A lot of the issues come with improper connections at the amp., or improper power connections to the radio BEFORE you plug in the RCAs. As long as the power and ground are secure and proper at both the amps and the radio, plugging in the RCAs afterward (as long as you arn't touching the center or outer shields to anything with the radio ACTUALLY ON) you're fine.


----------



## VRptstyly (May 18, 2006)

Oh and the unit is a Z-1 mixed them up in my original post.


----------



## VRptstyly (May 18, 2006)

NFrazier said:


> Listen, just because the constant power is plugged in when you're connecting the RCAs DOES NOT mean that the PICO fuse is definitely blown.
> 
> A lot of the issues come with improper connections at the amp., or improper power connections to the radio BEFORE you plug in the RCAs. As long as the power and ground are secure and proper at both the amps and the radio, plugging in the RCAs afterward (as long as you arn't touching the center or outer shields to anything with the radio ACTUALLY ON) you're fine.

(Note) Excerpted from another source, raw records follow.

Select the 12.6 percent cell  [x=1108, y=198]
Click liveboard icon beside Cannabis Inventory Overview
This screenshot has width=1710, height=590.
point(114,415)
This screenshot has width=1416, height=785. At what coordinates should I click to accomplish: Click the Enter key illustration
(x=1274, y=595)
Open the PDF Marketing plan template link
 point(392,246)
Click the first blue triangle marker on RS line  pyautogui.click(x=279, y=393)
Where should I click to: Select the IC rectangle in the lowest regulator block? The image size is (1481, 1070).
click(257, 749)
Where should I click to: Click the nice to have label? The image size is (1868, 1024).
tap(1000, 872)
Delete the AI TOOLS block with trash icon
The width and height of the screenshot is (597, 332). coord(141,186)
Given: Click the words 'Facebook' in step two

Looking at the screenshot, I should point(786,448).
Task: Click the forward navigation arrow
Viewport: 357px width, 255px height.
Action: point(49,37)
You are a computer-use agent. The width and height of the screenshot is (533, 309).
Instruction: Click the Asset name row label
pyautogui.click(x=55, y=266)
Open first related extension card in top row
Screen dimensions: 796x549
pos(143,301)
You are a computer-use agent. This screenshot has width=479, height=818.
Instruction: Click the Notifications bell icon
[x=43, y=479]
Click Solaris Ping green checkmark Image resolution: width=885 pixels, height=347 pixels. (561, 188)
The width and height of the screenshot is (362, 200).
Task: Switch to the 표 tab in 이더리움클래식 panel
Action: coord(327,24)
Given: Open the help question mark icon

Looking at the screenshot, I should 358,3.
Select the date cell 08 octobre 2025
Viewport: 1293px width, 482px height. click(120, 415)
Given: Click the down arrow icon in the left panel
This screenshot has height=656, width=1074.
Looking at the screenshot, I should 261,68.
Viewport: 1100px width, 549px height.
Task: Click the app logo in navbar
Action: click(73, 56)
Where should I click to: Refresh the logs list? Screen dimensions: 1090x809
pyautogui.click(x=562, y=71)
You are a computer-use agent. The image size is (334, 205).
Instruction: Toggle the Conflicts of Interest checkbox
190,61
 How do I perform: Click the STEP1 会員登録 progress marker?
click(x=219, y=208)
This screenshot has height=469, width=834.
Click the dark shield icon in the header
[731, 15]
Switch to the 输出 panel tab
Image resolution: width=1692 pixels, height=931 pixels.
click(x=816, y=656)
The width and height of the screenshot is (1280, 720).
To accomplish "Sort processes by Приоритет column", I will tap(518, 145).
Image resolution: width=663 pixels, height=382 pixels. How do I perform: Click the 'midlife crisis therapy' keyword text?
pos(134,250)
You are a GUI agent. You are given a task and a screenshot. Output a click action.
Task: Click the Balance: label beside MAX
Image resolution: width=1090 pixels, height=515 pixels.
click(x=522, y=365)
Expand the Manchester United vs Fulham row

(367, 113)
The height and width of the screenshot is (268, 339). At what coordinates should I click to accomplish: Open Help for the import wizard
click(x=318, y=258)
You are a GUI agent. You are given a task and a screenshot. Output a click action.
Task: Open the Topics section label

 Yea I was careful about it. Should be good practice to undo the battery power before doing that sort of work. 

Yea all other connections are good. I tried multiple ground points to see if it made any difference. I also added a wire for extra grounding on the head unit. 

What worries me is it went from a alternator whine to a loud buzzing.. After I checked the RCAs. They could have **** the bed when I was dealing with them. If the Z1s are that fragile could be the pre-outs i guess. 

We'll see tonite, hope its good news. At worst I'll buy another Z1 on ebay and fix mine then sell the leftover when I get back from WITW's. 

Thanks for all the help so far everyone.


----------



## NFrazier (Jul 22, 2006)

VRptstyly said:


> Yea I was careful about it. Should be good practice to undo the battery power before doing that sort of work.
> 
> Yea all other connections are good. I tried multiple ground points to see if it made any difference. I also added a wire for extra grounding on the head unit.
> 
> ...


 I just had to rip out a pair of my RCAs (subwoofer RCAs) because they went bad and was causing backfeeding (nasty grumbling/hissing/crackling). Removed them and everything was crystal clear again.


----------



## twelvevolt (Oct 29, 2003)

NFrazier said:


> Listen, just because the constant power is plugged in when you're connecting the RCAs DOES NOT mean that the PICO fuse is definitely blown.


 
You're right, but doing so on multiple occasions isn't going to help things. With that said, this is a chronic issue with Pioneer's, which is why that's what I'm betting on. We'll see what happens after the rcas are changed.


----------



## VRptstyly (May 18, 2006)

Just changed the RCAs nowhere near the power cable. Still getting squeal/whatever with ignition on. Started the car up too and it's rpm dependent. It gets even louder! Are these blown pre-out symptoms?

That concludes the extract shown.